The android pressed his hand to the door, his skin peeling back. Gavin almost gagged. “Fuck, do you have to do that in front of me? Jesus.”

“I have no concern for your opinion, Detective. The door is unlocked. It was last opened four hours ago. Whatever we find in here, it’s either not as old as the tip, or it’s been left there deliberately.”

“What, you can tell all that just by feeling up the door?”

The android turned back to face Gavin. “Do you have a security system in your apartment?”

Gavin’s eyes bugged out. “What does that have to do with anything?”

“If an apartment has a security system, then it’s connected to the cyberspace.” Gavin stared blankly. The android continued, “So yes, by interfacing with certain parts of the door, I can tell when it was last opened.”

Gavin couldn’t tell if that was his brain acting up, or if the android really had taken on just the slightest hint of exasperation. His eyes drifted down to the model number on the android’s uniform. “Should’ve known. R-K nine-fucking-hundred. What, they realized that the 800 wasn’t good enough? Or did they decide that the world just _needed_ more fucking androids to come in and replace every officer in the department?”

900 tilted his head in that _I don’t understand_ way again, and Gavin bit down hard on his tongue. “Did I replace your parter, Detective? My records indicate that you haven’t worked with a partner in some time.”

“Yeah,” Gavin snarled, “and maybe there’s a _reason_ for that.”

“Maybe there is.”

Gavin stepped back, completely withdrawing. “Open the damn door.” Fuck this fucking fuck. He needed a drink. Or seven.

“As you wish.” Nines put his hand on the doorknob, opening slowly. Once the door was wide enough to poke his head through, a tiny blob squeezed its way out of the apartment, cutting through his legs and bolting down the hallway.

“Fuck,” Gavin said, his head turning to follow the tiny animal. No fucking way was he chasing after a…

“Go get that cat!” Nines yelled over his shoulder. He pushed into the apartment quickly and shut the door. A flurry of movement on the other side of the thin piece of wood indicated…more cats inside. Many more.
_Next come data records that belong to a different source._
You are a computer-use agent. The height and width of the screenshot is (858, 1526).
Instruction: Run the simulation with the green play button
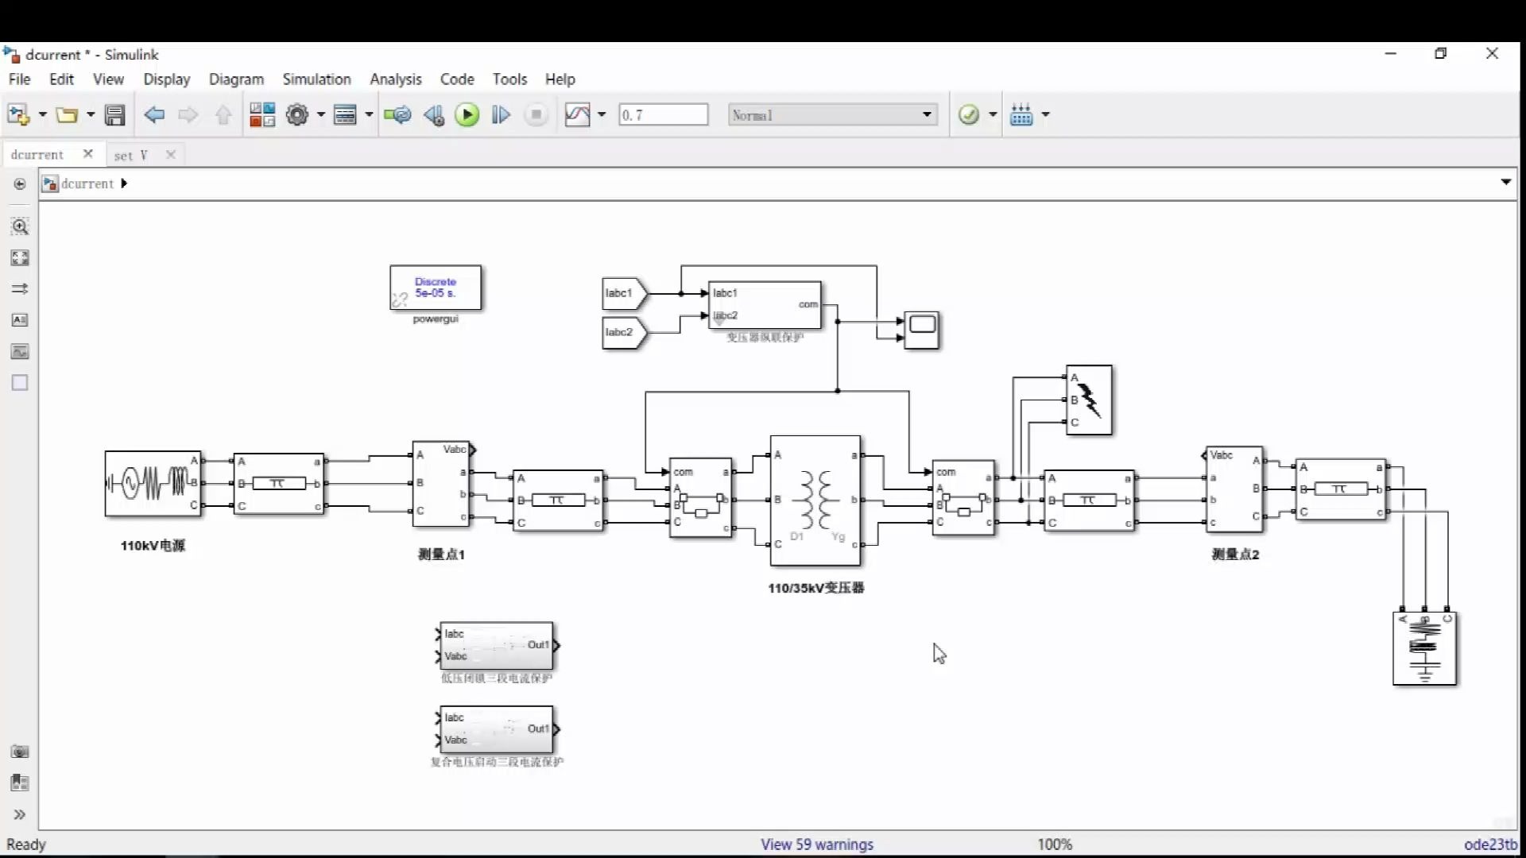click(467, 115)
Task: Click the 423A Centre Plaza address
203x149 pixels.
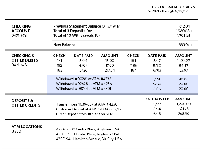Action: click(88, 129)
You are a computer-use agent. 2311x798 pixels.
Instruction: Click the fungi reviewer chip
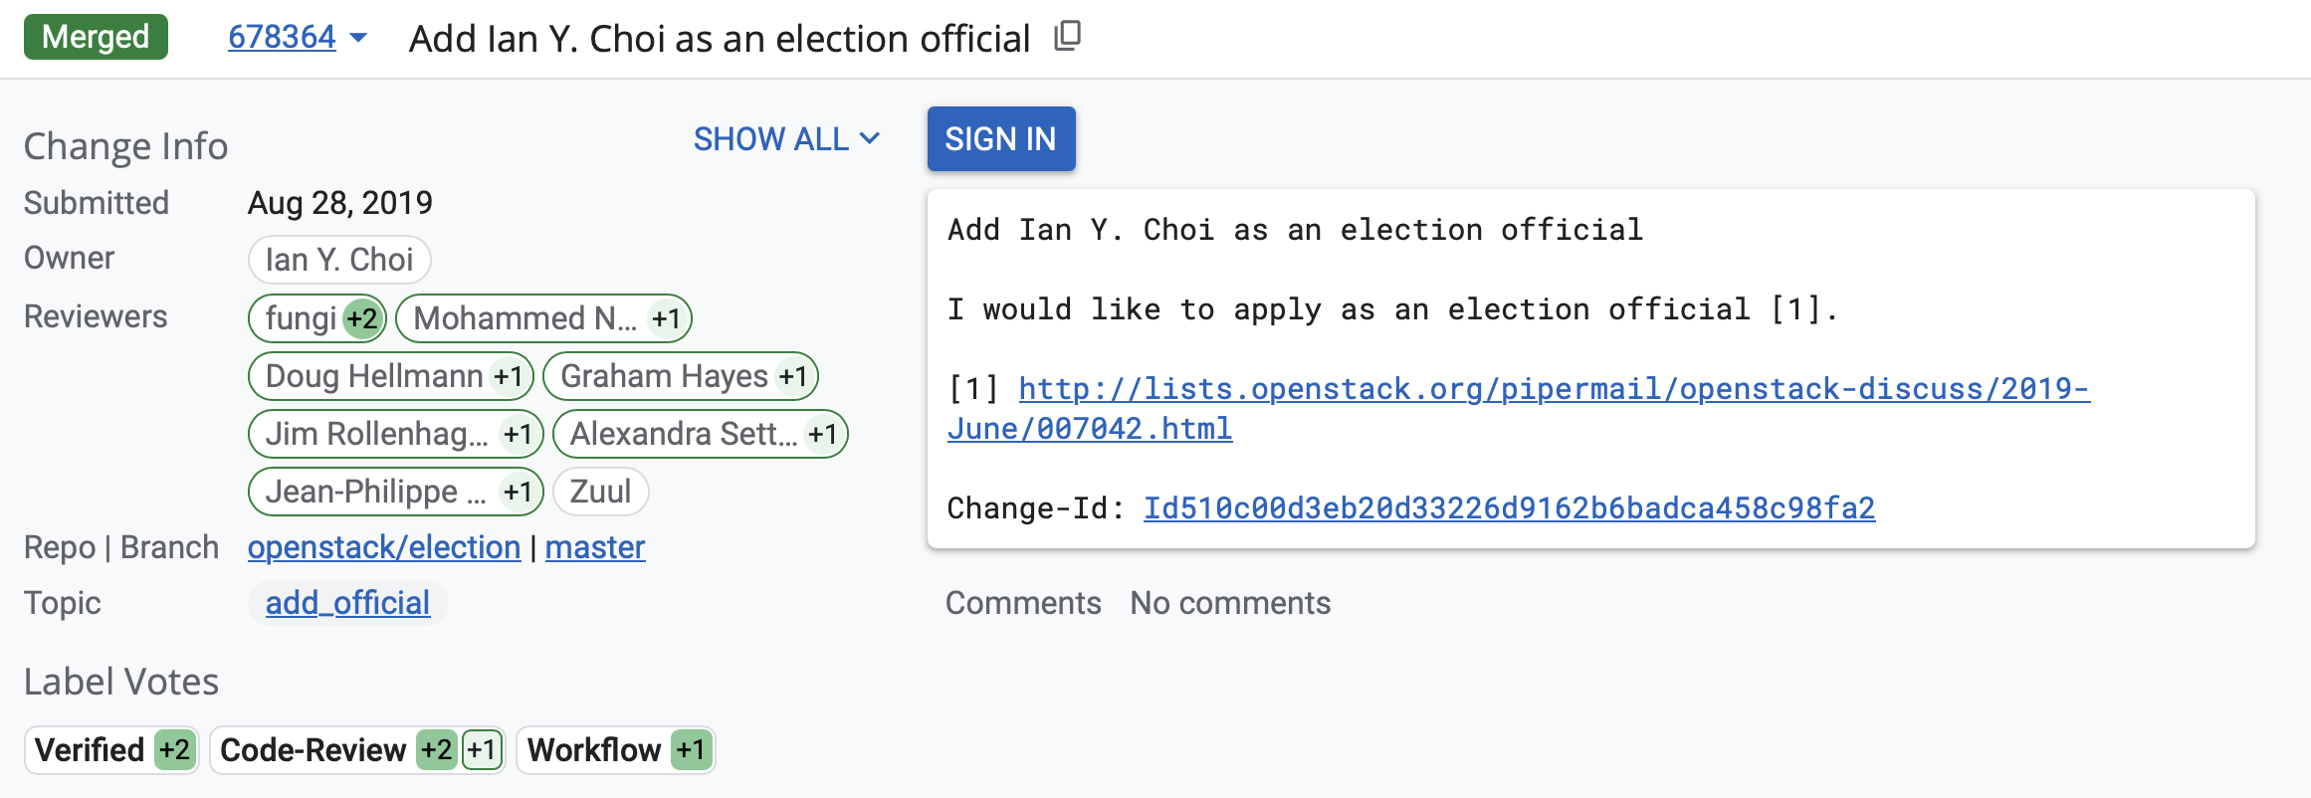click(x=300, y=318)
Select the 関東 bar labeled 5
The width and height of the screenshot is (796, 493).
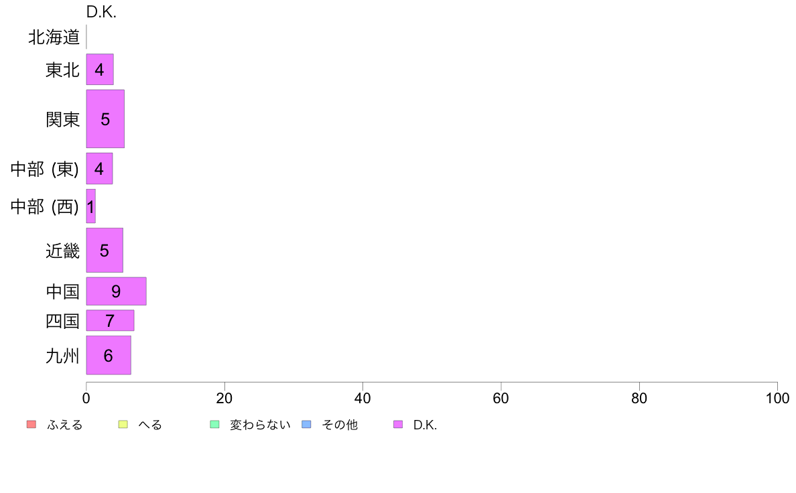tap(105, 119)
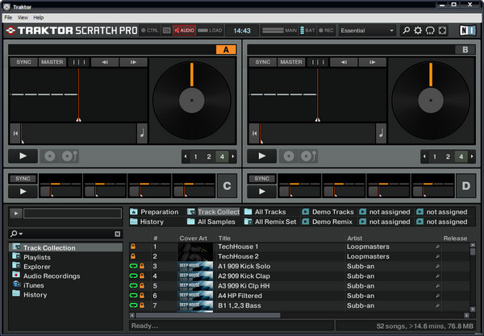484x336 pixels.
Task: Open the Essential layout dropdown
Action: [x=368, y=31]
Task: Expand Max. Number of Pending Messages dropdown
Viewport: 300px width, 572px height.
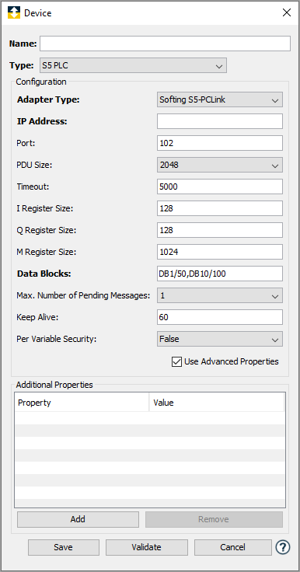Action: (220, 295)
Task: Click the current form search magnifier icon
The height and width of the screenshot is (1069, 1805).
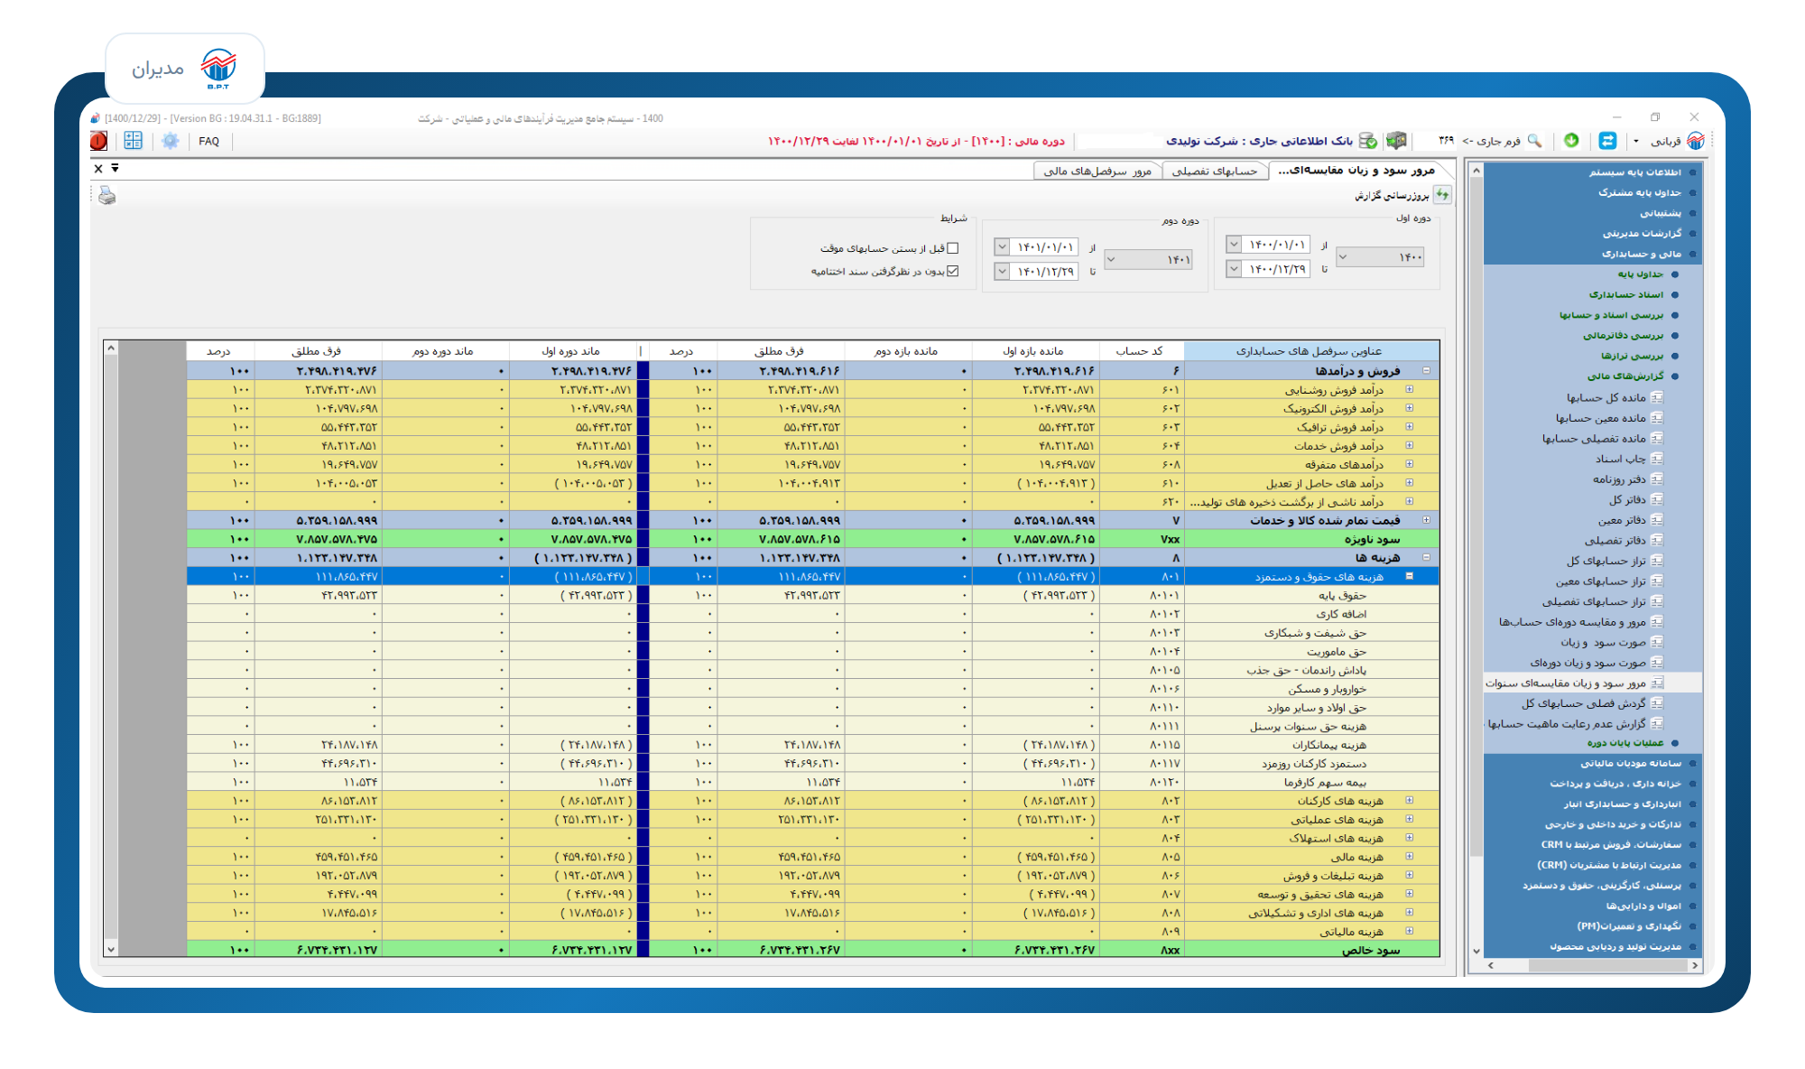Action: click(x=1534, y=141)
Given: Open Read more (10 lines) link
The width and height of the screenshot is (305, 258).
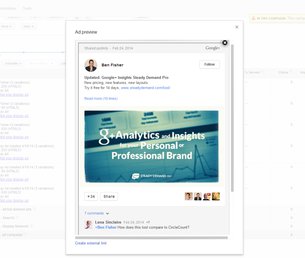Looking at the screenshot, I should (101, 98).
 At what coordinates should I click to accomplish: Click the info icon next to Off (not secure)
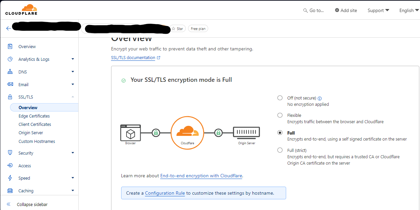pyautogui.click(x=320, y=98)
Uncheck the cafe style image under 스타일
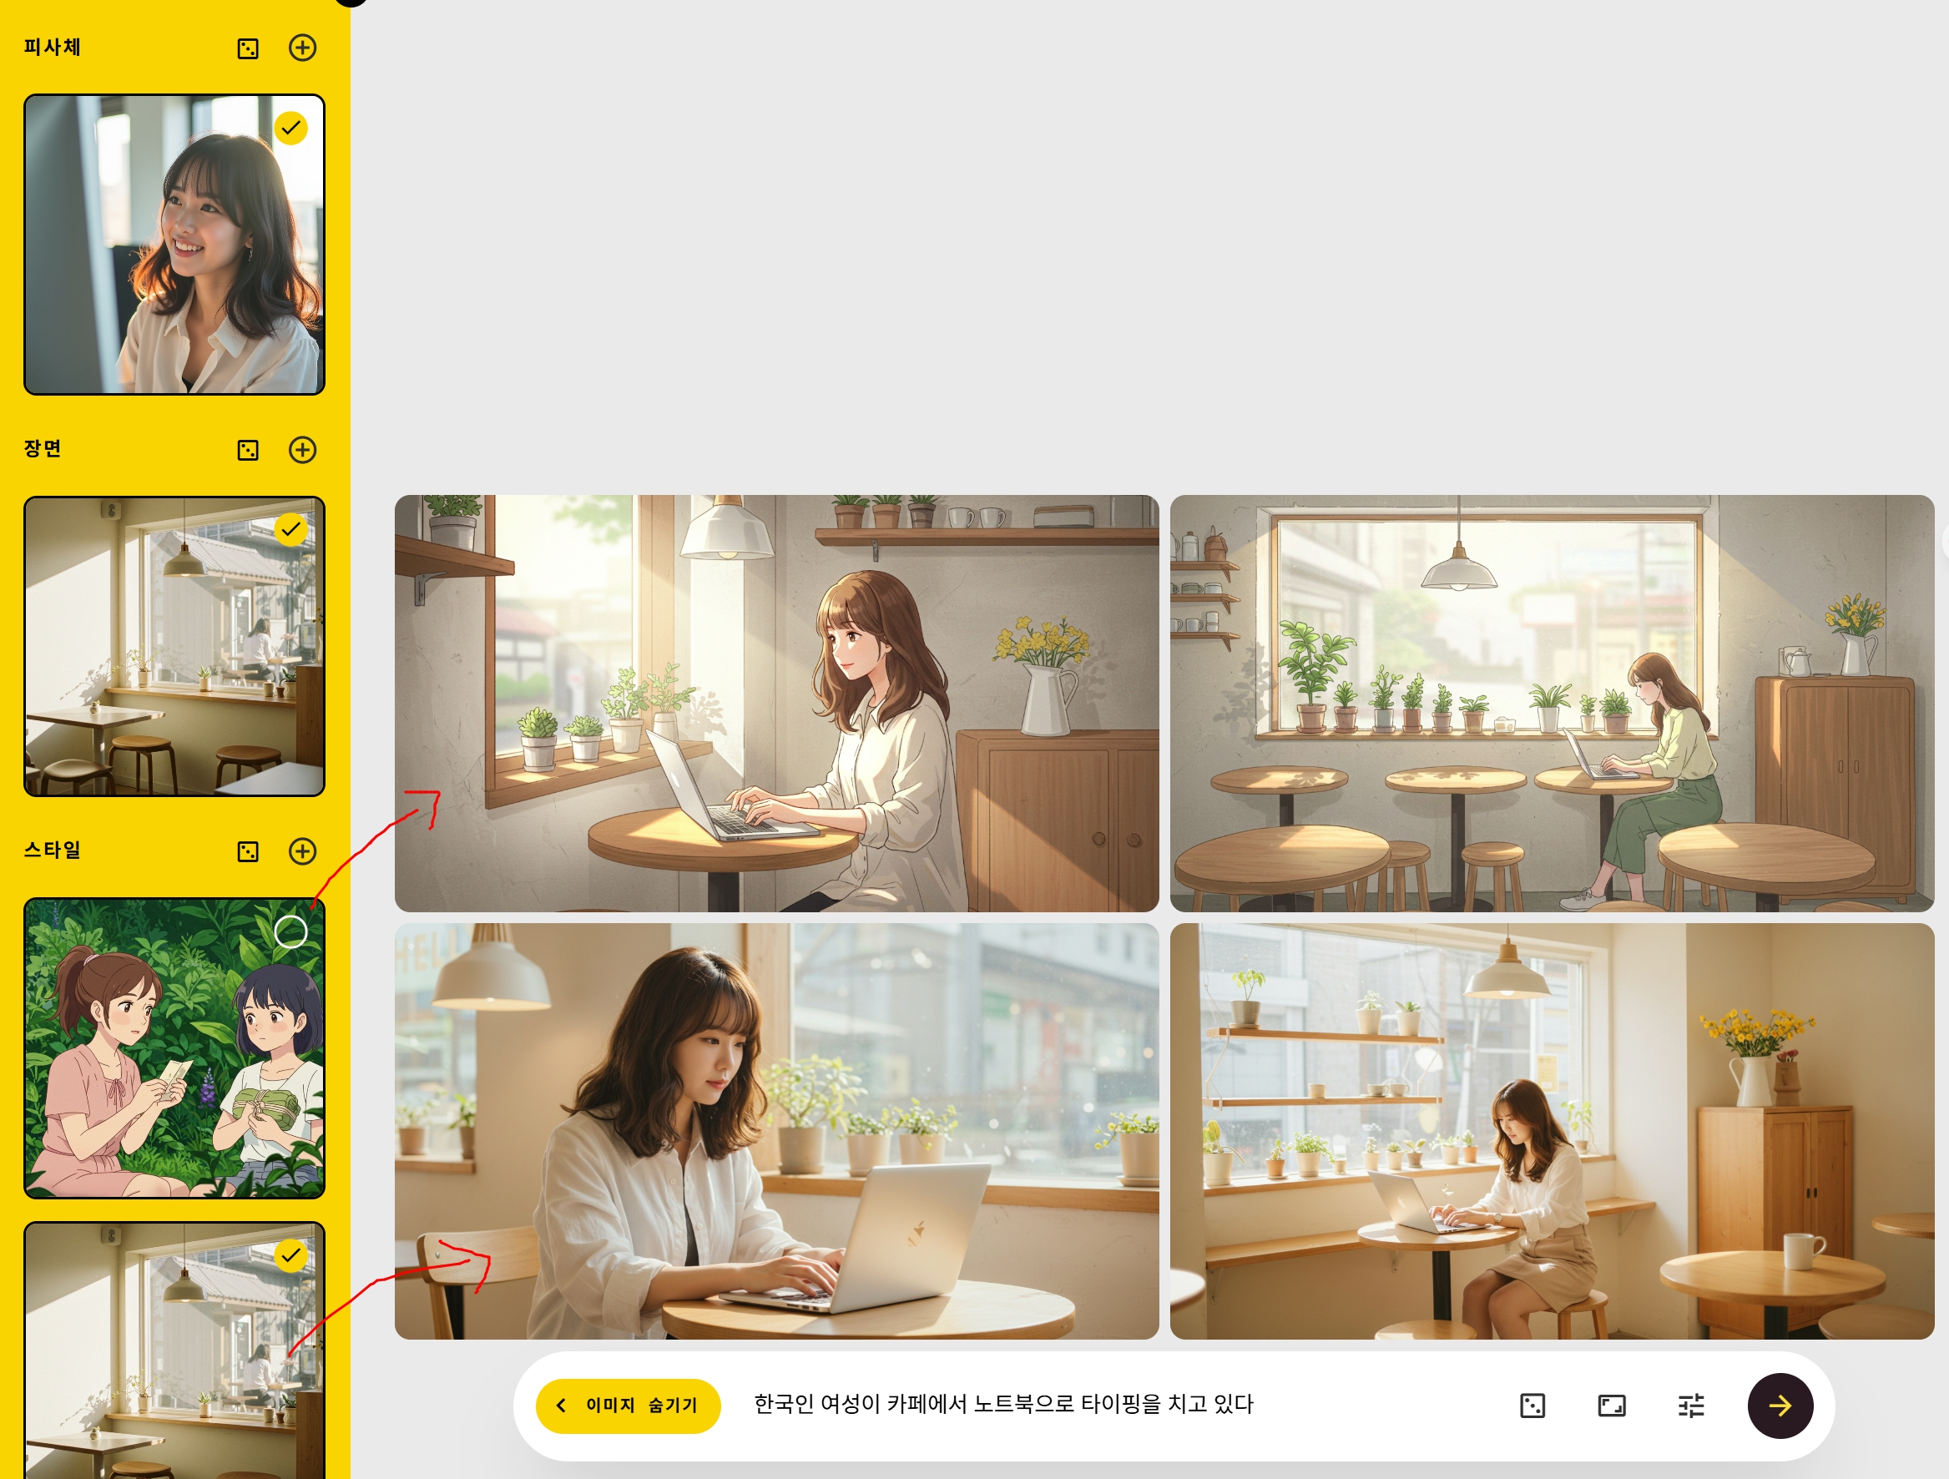 (291, 1255)
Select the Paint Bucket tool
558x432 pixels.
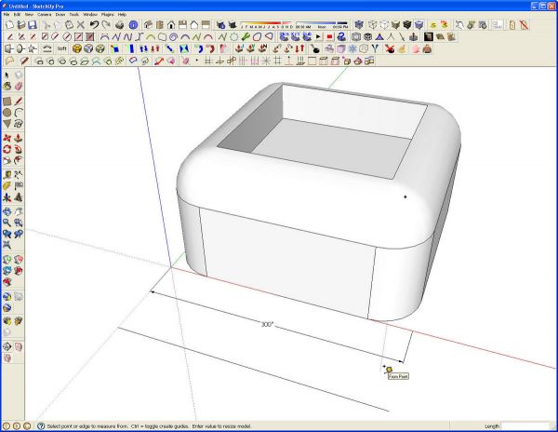(7, 86)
“Fuck,” Gavin swore again. He was a _detective_ , not an animal catcher. Certainly not for cats. But, since the alternative was the apartment with more cats inside, Gavin moved down the hallway in the direction of the kitten, planning to put in as minimal effort as possible. If the cat left the building, well, he couldn’t be responsible. “Goddamn cats.”

At the end of the hallway, Gavin caught sight of a thin grey tail sliding underneath a vending machine in the alcove next to the exit. He rubbed his forehead, stepped onto the cheap, peeling linoleum, swallowed thickly, and dropped to his knees. “Uh, come here, cat.” He peered underneath the machine to find a pair of glowing yellow eyes by the far corner. He slid a few fingers underneath, but could barely fit his hand in. No chance of just reaching in and grabbing the damn thing.

“I hate cats.” He sat back up on his heels, contemplating. This was the last thing he wanted to be spending his time on—there was a whole file of papers he still had to read, and he had zero idea what was even in this apartment, and why it had been on the top of that first paper he’d skimmed.

But the alternative would be to go back into that apartment, which he understood now reeked of, well, cat. And was filled with entirely too many cats, plus an android. There was nothing remotely interesting about this situation. _Fuck_.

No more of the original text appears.